September 16, 2014 – Researchers at the University of Pennsylvania recently reported successful outcomes for lung cancer patients undergoing surgery to remove cancerous tumors and tissue. They found that patients are less likely to experience a local recurrence of their cancer following surgery when using a technique involving near-infrared imaging (NIR) and a contrast dye called ICG. The study was a collaboration of research teams from the Perelman School of Medicine and the School of Veterinary Medicine at the University of Pennsylvania.
In the study published in a recent edition of PLOS ONE, researchers reported that the FDA-approved ICG attaches to cancerous tissue when injected into patients prior to surgery. Surgeons can then shine an infrared light into the affected area during surgery that will illuminate malignant tissue, helping surgeons to completely remove all cancerous tumors and cells. The procedure was first tested in laboratory mice with lung cancer, and then on dogs with lung cancer with successful results. It was then approved for a human clinical trial.

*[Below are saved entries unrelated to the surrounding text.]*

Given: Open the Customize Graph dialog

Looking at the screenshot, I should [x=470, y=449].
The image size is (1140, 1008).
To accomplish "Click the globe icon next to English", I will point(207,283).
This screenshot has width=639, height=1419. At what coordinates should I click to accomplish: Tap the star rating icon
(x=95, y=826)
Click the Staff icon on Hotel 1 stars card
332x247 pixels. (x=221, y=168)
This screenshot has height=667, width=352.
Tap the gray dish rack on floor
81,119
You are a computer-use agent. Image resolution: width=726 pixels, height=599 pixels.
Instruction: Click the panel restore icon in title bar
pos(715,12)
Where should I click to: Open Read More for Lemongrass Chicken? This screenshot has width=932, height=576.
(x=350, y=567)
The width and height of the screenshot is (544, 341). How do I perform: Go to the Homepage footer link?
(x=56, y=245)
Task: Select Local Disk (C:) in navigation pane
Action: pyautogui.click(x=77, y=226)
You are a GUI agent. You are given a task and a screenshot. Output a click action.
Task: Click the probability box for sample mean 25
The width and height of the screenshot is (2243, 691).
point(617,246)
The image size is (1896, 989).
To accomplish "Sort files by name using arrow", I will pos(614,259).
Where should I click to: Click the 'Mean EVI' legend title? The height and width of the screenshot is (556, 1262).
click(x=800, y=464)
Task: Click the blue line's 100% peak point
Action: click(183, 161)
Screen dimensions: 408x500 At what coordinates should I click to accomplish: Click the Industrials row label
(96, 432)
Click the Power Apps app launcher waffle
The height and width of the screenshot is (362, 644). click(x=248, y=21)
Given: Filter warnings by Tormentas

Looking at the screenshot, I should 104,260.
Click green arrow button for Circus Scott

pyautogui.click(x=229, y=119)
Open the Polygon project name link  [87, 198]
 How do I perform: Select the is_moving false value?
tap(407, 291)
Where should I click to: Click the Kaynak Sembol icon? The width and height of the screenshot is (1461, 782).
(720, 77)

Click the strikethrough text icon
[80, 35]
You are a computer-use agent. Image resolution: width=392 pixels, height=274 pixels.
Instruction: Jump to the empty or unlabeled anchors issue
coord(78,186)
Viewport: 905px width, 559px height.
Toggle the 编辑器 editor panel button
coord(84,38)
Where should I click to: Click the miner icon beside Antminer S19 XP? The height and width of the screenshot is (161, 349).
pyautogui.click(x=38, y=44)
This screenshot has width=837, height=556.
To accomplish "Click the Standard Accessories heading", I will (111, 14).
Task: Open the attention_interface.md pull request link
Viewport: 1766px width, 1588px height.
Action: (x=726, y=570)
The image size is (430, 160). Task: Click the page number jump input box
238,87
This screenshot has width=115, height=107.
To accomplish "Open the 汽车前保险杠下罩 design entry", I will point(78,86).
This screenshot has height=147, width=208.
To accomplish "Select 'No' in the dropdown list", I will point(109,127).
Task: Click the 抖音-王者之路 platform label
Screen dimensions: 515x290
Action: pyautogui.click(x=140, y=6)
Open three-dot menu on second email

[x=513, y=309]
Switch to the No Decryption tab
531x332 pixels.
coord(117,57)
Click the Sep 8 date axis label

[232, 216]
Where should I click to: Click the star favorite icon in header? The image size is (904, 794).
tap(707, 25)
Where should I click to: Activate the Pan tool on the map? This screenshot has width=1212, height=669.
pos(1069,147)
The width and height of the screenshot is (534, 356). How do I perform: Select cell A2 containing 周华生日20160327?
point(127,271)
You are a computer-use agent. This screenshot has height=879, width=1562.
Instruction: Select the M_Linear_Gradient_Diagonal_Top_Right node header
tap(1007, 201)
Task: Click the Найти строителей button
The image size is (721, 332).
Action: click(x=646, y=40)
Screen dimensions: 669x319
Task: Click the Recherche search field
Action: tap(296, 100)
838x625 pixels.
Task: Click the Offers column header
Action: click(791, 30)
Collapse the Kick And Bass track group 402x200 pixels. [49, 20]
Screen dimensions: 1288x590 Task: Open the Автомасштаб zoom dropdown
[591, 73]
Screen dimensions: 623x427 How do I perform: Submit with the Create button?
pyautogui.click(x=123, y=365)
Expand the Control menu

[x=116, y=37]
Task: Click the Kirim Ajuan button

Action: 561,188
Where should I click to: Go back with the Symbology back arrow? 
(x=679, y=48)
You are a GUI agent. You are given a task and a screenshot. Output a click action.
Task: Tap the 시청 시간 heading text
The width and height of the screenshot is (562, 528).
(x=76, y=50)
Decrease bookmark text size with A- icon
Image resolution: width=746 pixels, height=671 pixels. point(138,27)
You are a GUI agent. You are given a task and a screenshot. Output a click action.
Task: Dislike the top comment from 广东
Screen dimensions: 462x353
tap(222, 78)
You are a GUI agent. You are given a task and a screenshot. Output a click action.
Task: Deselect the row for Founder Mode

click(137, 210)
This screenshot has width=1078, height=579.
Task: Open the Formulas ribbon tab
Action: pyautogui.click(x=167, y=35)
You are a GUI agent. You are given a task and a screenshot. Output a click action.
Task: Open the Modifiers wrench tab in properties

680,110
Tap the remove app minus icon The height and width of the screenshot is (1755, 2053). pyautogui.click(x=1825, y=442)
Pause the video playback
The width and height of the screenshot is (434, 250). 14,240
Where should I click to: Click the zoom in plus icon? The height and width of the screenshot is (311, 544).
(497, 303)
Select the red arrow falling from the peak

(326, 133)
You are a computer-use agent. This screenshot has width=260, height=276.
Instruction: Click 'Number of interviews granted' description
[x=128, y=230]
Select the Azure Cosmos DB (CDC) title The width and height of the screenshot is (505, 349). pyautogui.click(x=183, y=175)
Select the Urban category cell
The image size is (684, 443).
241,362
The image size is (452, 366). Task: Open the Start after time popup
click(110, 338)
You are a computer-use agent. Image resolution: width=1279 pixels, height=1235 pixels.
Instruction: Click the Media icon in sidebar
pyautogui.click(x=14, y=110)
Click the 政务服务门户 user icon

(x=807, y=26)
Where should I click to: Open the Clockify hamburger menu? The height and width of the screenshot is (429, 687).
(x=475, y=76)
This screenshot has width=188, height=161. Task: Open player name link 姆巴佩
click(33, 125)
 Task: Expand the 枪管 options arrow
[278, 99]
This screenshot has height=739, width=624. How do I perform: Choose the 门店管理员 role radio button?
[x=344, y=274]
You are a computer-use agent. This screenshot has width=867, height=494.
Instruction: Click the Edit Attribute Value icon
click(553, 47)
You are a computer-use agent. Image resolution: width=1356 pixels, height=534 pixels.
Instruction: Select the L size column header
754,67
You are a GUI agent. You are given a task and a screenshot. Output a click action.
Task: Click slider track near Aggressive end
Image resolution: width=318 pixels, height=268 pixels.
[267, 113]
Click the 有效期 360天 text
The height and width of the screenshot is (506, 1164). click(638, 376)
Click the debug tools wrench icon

Until now, surgeons had to identify malignant tumors and tissue by seeing or feeling them during surgery. The NIR and ICG approach allows surgeons to identify and remove cancerous tissue that is not easily seen or felt, which will improve the patient’s chances of a full recovery. In one study participant, the NIR/ICG approach identified malignant tissue that showed up as healthy tissue on CT and PET scans. This finding allowed surgeons to not only remove the unanticipated cancerous tissue, but to also decide to administer chemotherapy that significantly reduced the likelihood of a recurrence in this patient.
The study team did report that the ICG dye could attach itself to inflamed, non-cancerous tissue in the body making it difficult to distinguish inflamed tissue from malignant tissue. Researchers are currently working to find a solution to this problem.